A Venezuelan government statement Thursday said that President Hugo Chavez, who has been secreted inside a Cuban hospital since undergoing surgery on Dec. 11, was facing “complications” from “a severe lung infection.” As has been the case throughout his nearly two-year bout with cancer, details of the strongman’s condition, treatment and prognosis are unavailable. But Venezuelans are bracing themselves for the death of the caudillo who has ruled them — and wrecked their once-prosperous country — over the past 13 years. The United States and its Latin American allies need to prepare, as well.

Chavez’s condition arrived at a critical moment: He is due to be sworn in next Thursday for another six-year term in office. Having won re-election in October after assuring Venezuelans that he was fully cured, the president disappeared soon afterward; in his last appearance before departing for Cuba, he appointed foreign minister Nicolas Maduro as his vice president and political successor. If Chavez is too ill to attend his inauguration, authorities are saying, they will simply delay it — a stretch of the constitution’s ambiguous wording. But when and if he dies, the constitution is clear: A new election for president should be held within 30 days.
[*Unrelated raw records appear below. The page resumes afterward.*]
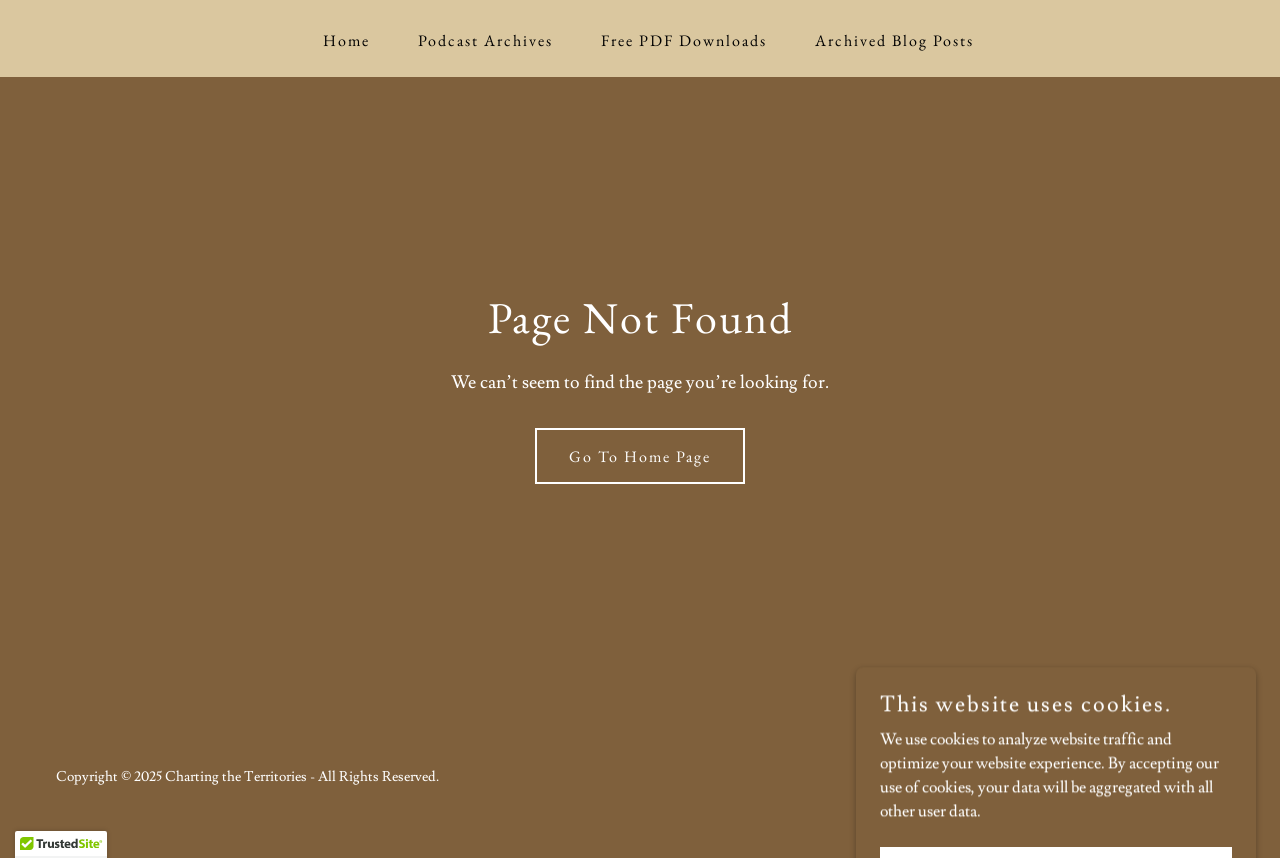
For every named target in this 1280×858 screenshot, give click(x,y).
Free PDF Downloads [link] (684, 40)
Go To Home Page (640, 456)
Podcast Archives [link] (485, 40)
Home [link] (346, 40)
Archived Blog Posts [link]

That will be a critical test of Venezuela’s post-Chavez direction. The ruler’s inner circle, which has been gathering around him in Cuba, may consider postponing the election or even calling it off. Their fear — and that of the Castro regime in Cuba — is that a fair vote would be won by opposition leader Henrique Capriles, who lost the October presidential ballot but is more popular than Maduro. Maduro is Cuba’s candidate, the successor most likely to ensure continued deliveries of the heavily subsidized Venezuelan oil that is keeping the Communist regime afloat.
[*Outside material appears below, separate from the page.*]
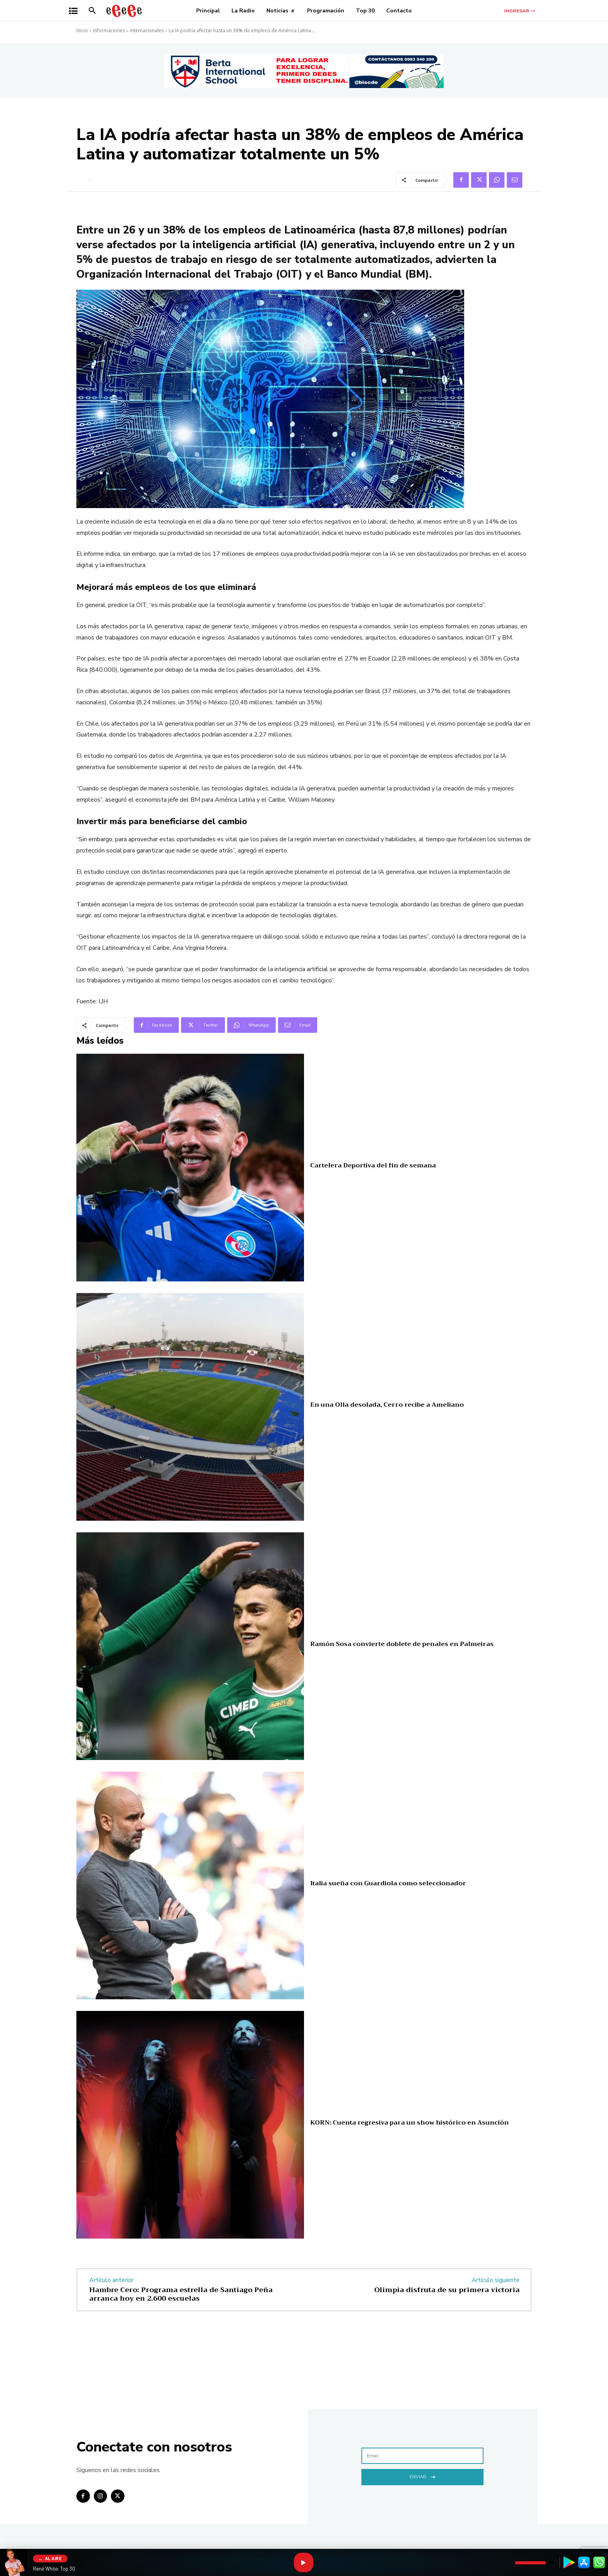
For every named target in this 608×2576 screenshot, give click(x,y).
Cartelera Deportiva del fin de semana (373, 1165)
That’s why the first responsibility of the United States and Venezuelan neighbors such as Brazil should be to insist that the presidential election be held and that it be free and fair. The State Department rightly made that demand public on Thursday, following recent private contacts between officials of the two governments. The administration should be prepared to respond quickly if Chavez’s followers or military leaders — some of whom are under U.S. sanction for drug trafficking — attempt a coup.

Whoever succeeds Chavez will face a catastrophic economic situation. To win re-election, Chavez spent wildly last year, increasing the budget deficit to 20 percent of gross domestic product; his successor will be forced to order a sharp and painful devaluation. That will only worsen already high inflation and shortages of staple foods. When poor Venezuelans realize that lavish pre-election promises of new apartments and appliances won’t be delivered, anger toward the new leader may swell.

Sadly, the economic pain caused by Chavez could, after his death, help create a political movement that will revere his memory. Forty years after the death of Juan Peron, Peronism still haunts and holds back Argentina. If Venezuela is to escape a similar curse, Chavez’s successors will have to balance economic stabilization against the need to build a political system where democracy, and not autocratic populism, can thrive.